What the exercise asks.
Repeat each entry below exactly, omitting any picture it holds.

Available records.
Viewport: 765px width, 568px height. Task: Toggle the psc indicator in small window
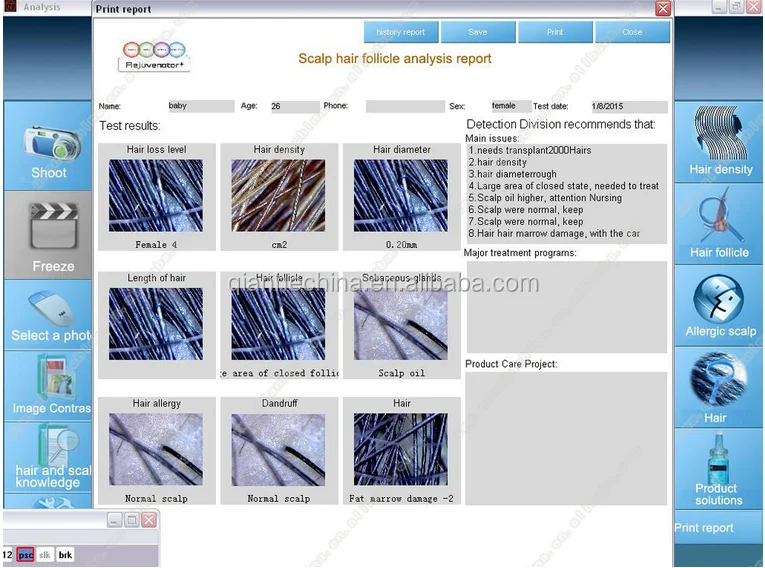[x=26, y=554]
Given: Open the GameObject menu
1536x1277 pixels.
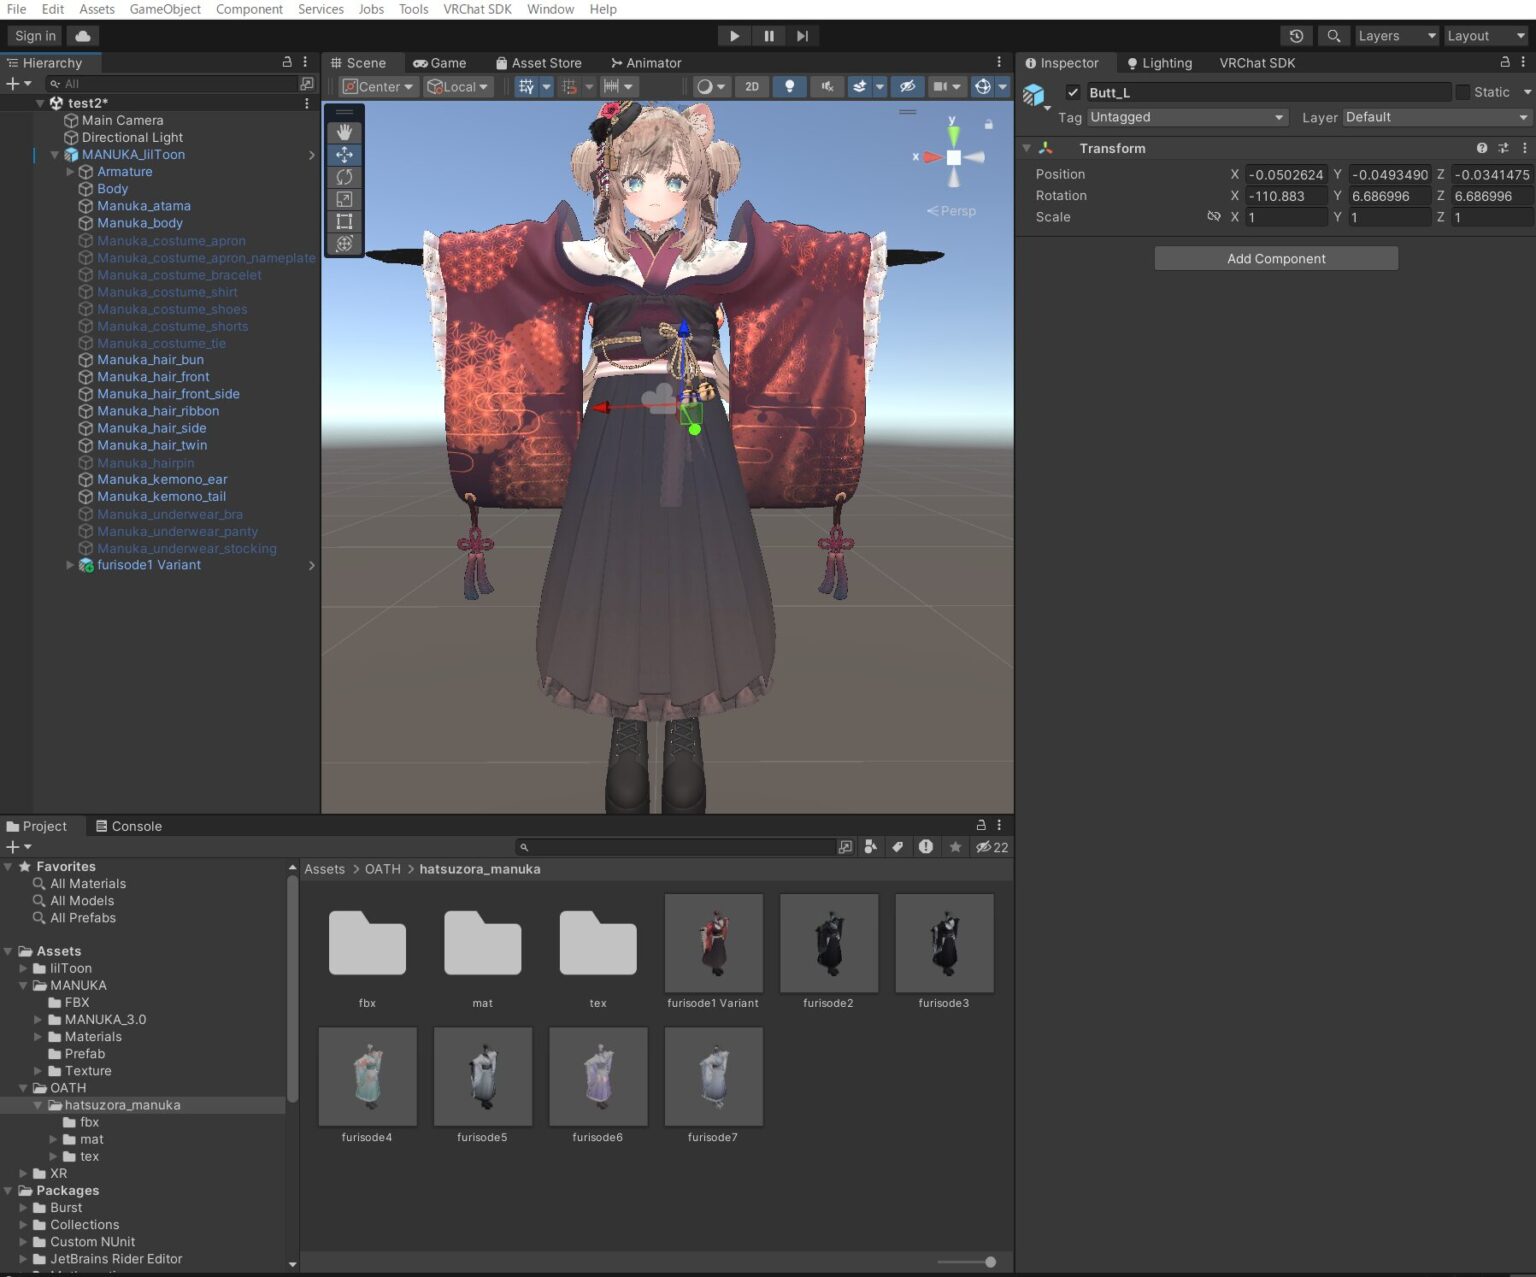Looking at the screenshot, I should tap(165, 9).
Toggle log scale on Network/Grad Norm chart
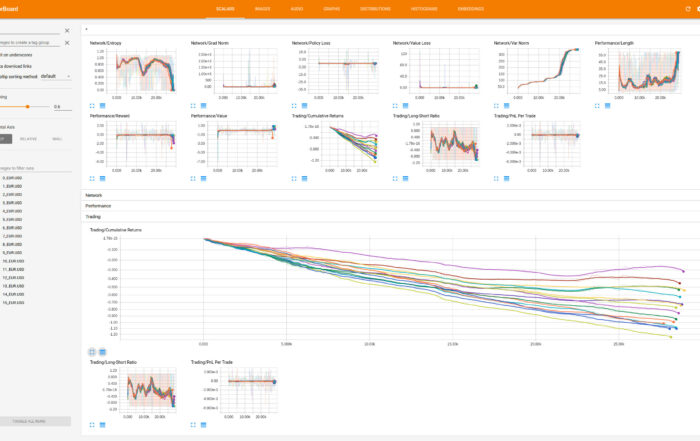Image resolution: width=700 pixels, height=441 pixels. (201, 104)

Written response.
Viewport: 765px width, 568px height. Task: Toggle the psc indicator in small window
[x=26, y=554]
Given: Open the GameObject menu
1536x1277 pixels.
Looking at the screenshot, I should tap(165, 9).
Toggle log scale on Network/Grad Norm chart
Image resolution: width=700 pixels, height=441 pixels. (201, 104)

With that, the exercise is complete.